• _Task details_
From the line with "This screenshot has width=1093, height=790." down to the final line of the material, please transcribe everything exactly, but leave the pictures out.

----

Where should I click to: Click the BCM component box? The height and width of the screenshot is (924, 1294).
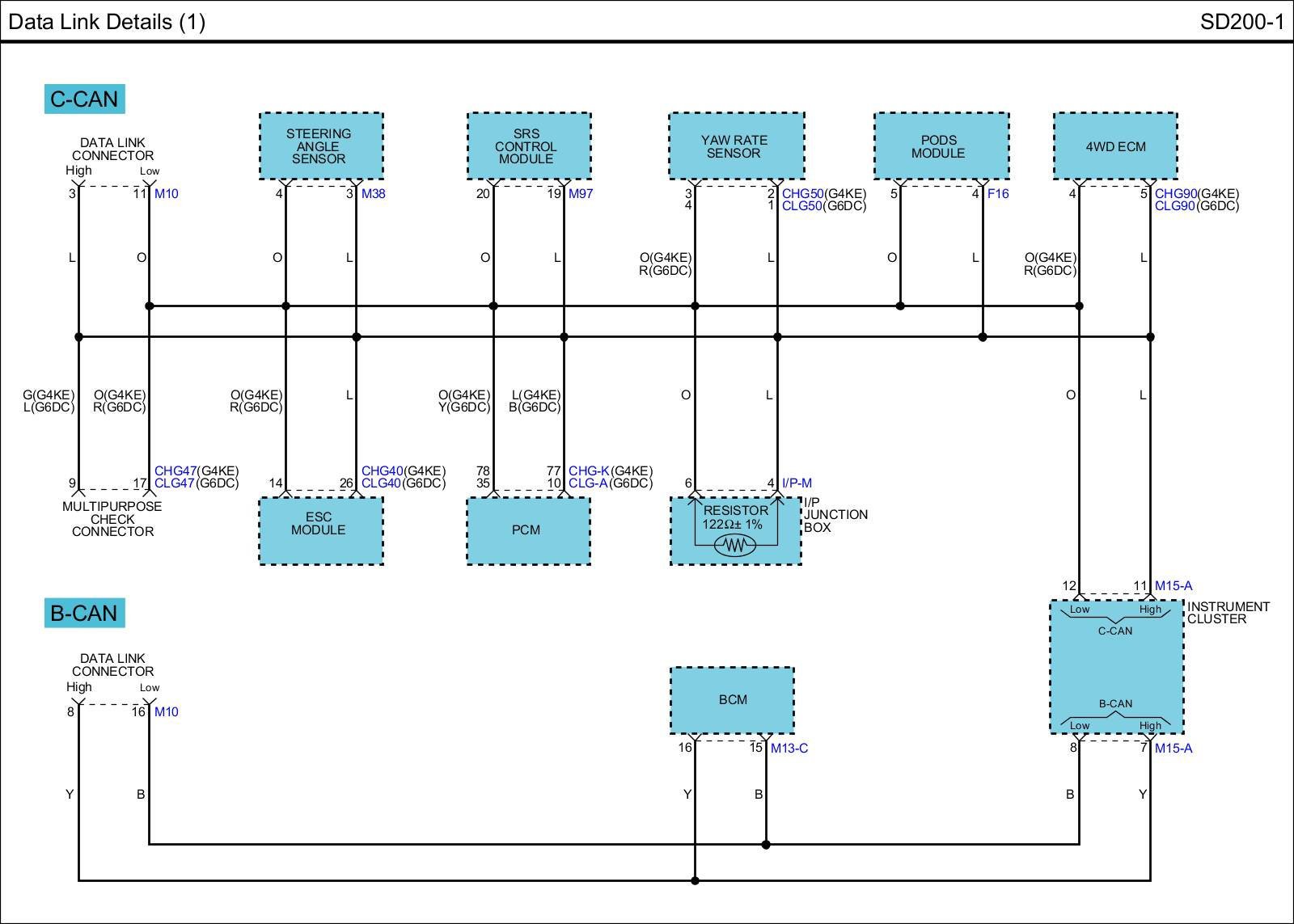tap(732, 700)
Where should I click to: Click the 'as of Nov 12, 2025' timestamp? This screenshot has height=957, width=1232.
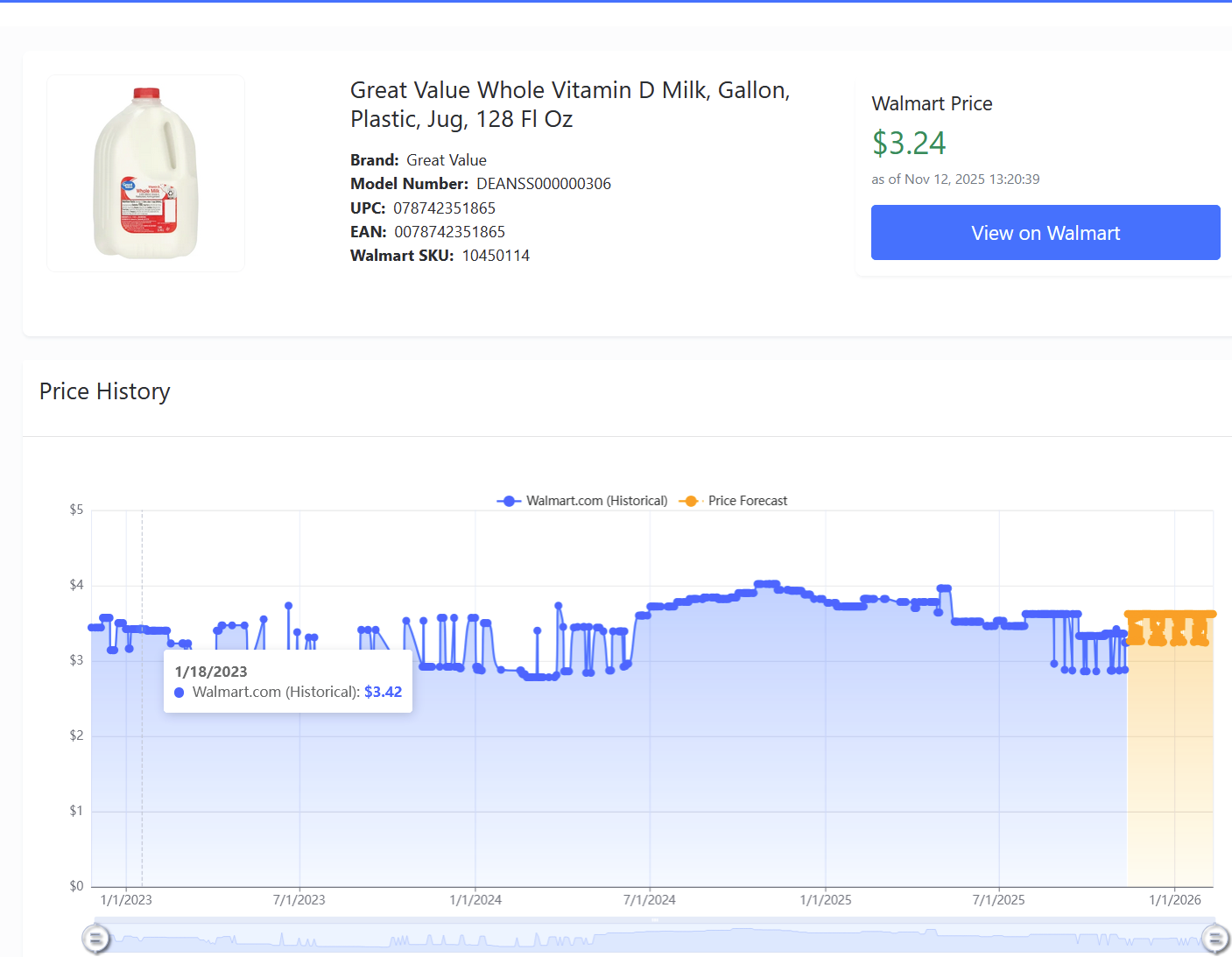pyautogui.click(x=955, y=179)
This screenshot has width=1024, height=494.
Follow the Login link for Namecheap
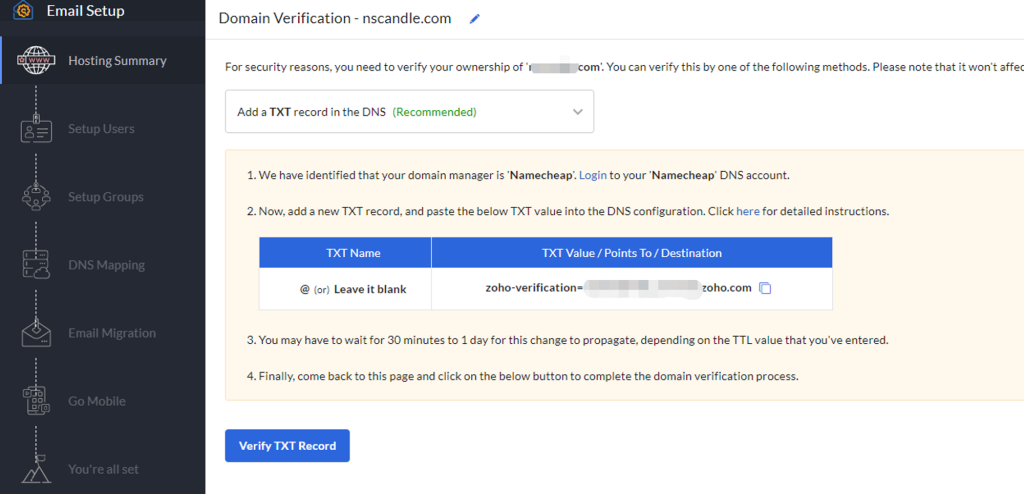point(593,175)
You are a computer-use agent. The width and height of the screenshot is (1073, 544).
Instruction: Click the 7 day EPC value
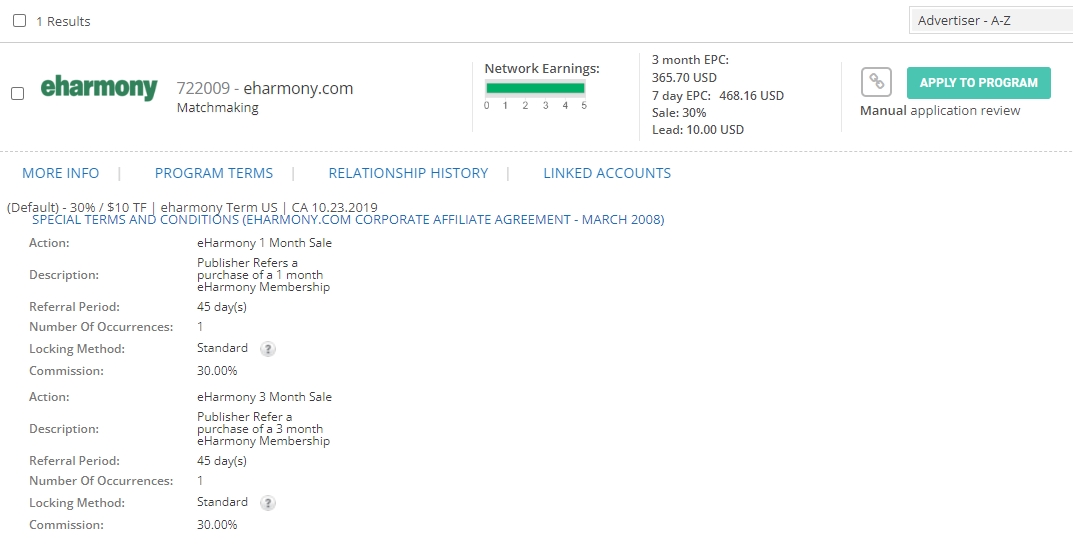(x=751, y=96)
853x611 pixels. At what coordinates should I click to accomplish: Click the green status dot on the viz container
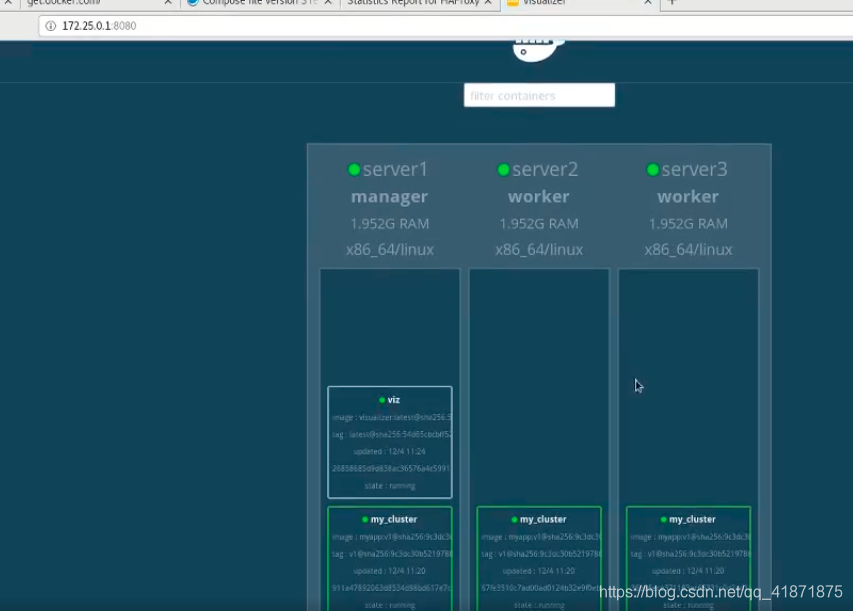pyautogui.click(x=380, y=399)
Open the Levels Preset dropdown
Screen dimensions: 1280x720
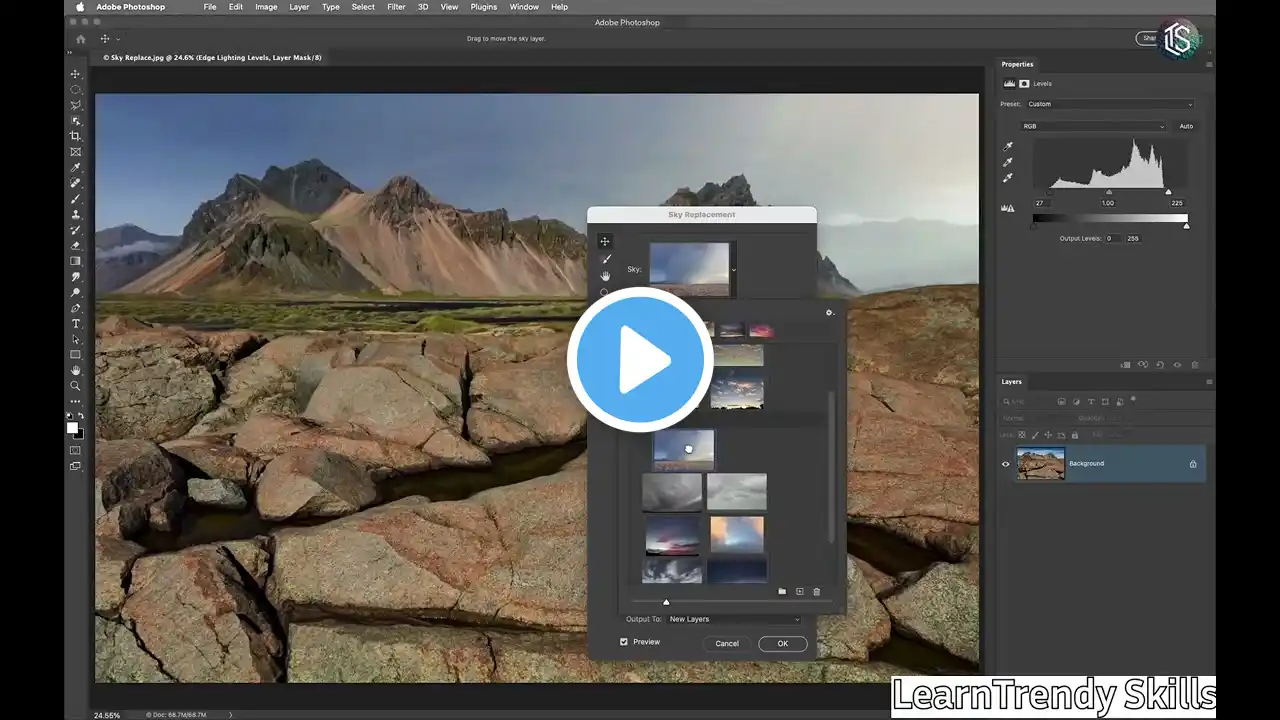pos(1110,104)
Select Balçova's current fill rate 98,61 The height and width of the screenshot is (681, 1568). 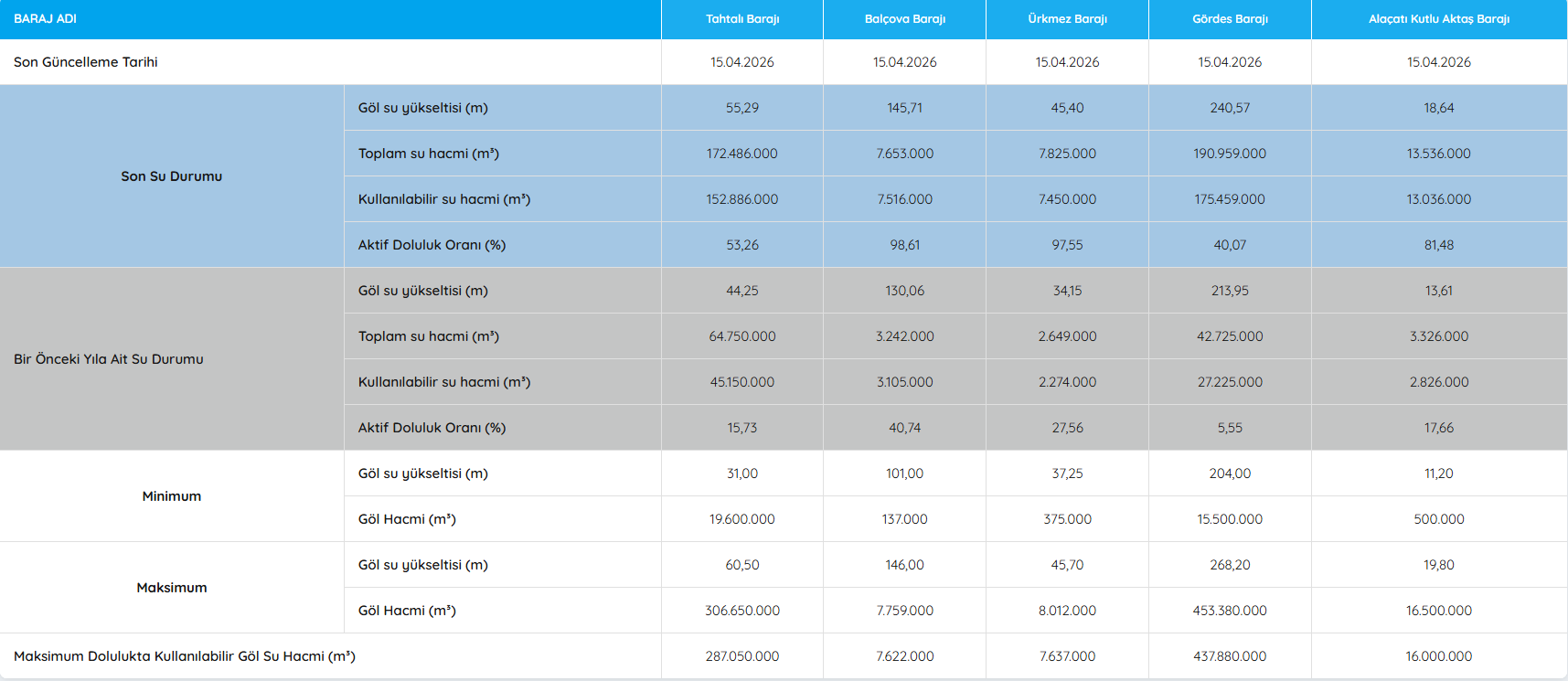904,245
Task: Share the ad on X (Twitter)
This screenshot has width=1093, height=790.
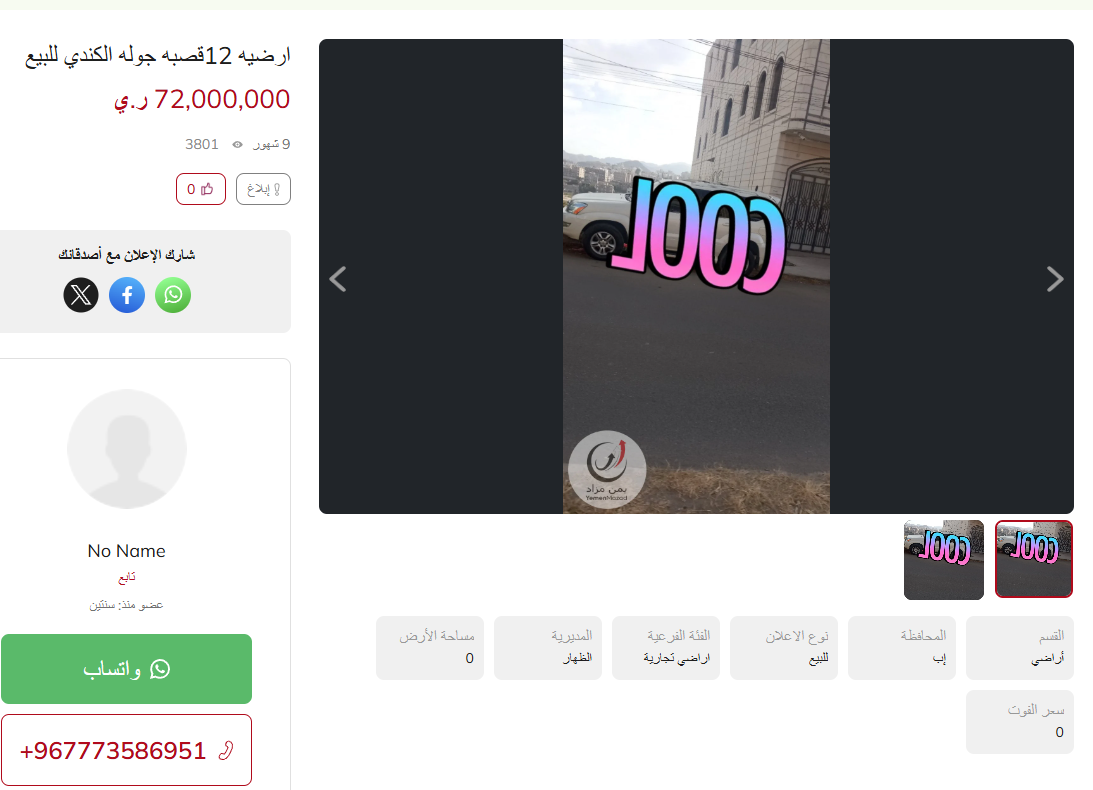Action: coord(81,295)
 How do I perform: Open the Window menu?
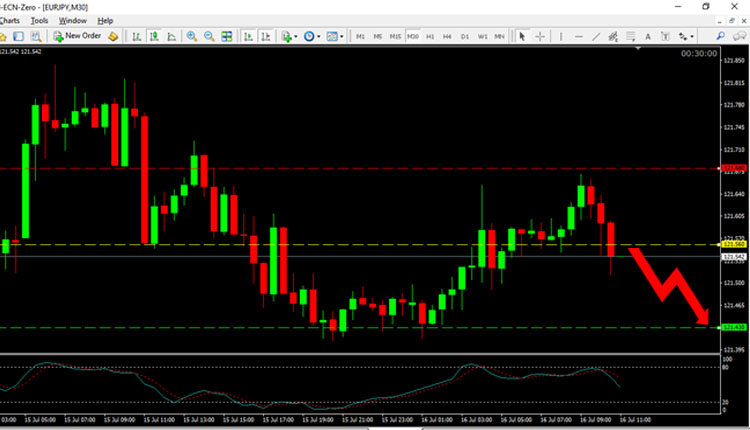pos(73,20)
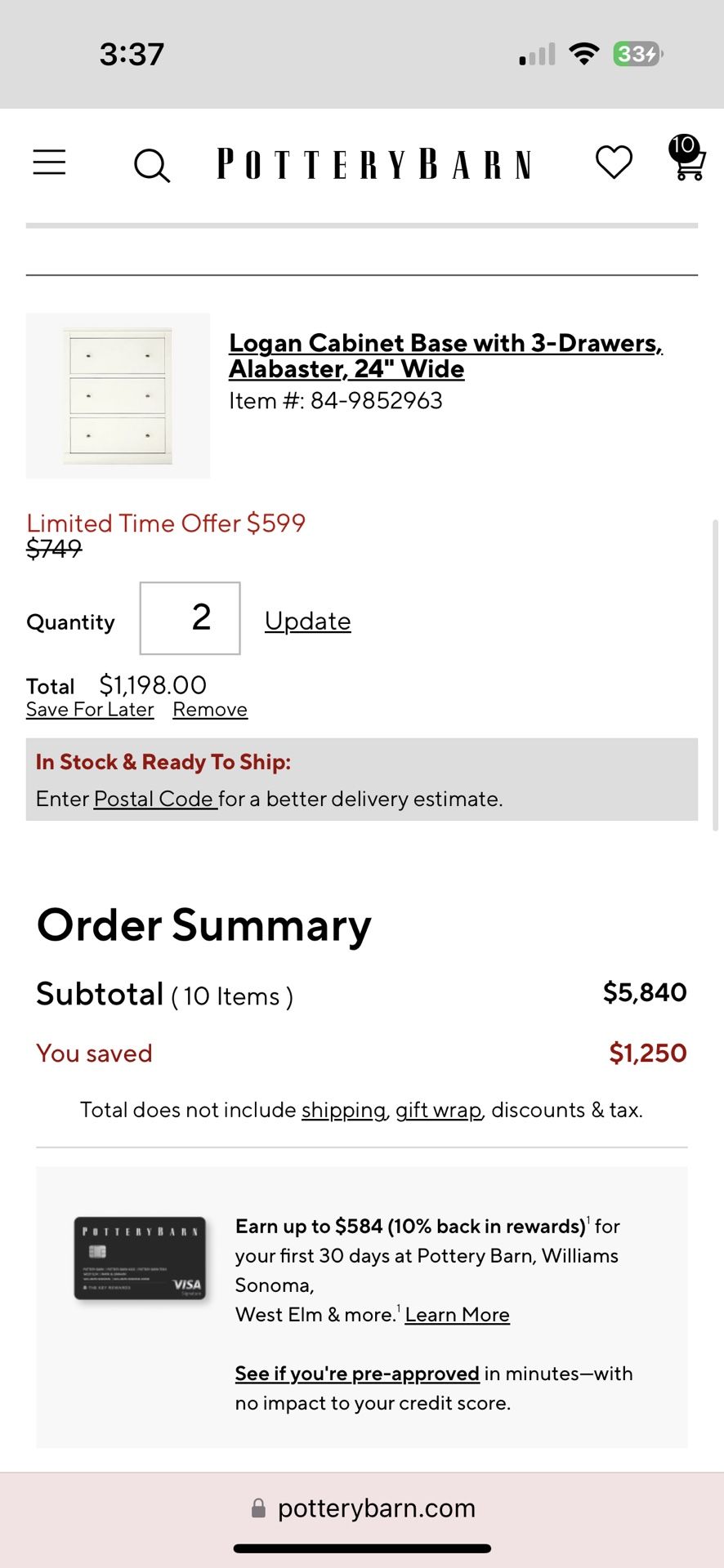Open the shopping cart with 10 items
724x1568 pixels.
(685, 163)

----

• _Finished task_
This screenshot has width=1093, height=790.
Action: coord(81,295)
 How do I perform: Open the Window menu?
pos(73,20)
Open the shopping cart with 10 items
724x1568 pixels.
(685, 163)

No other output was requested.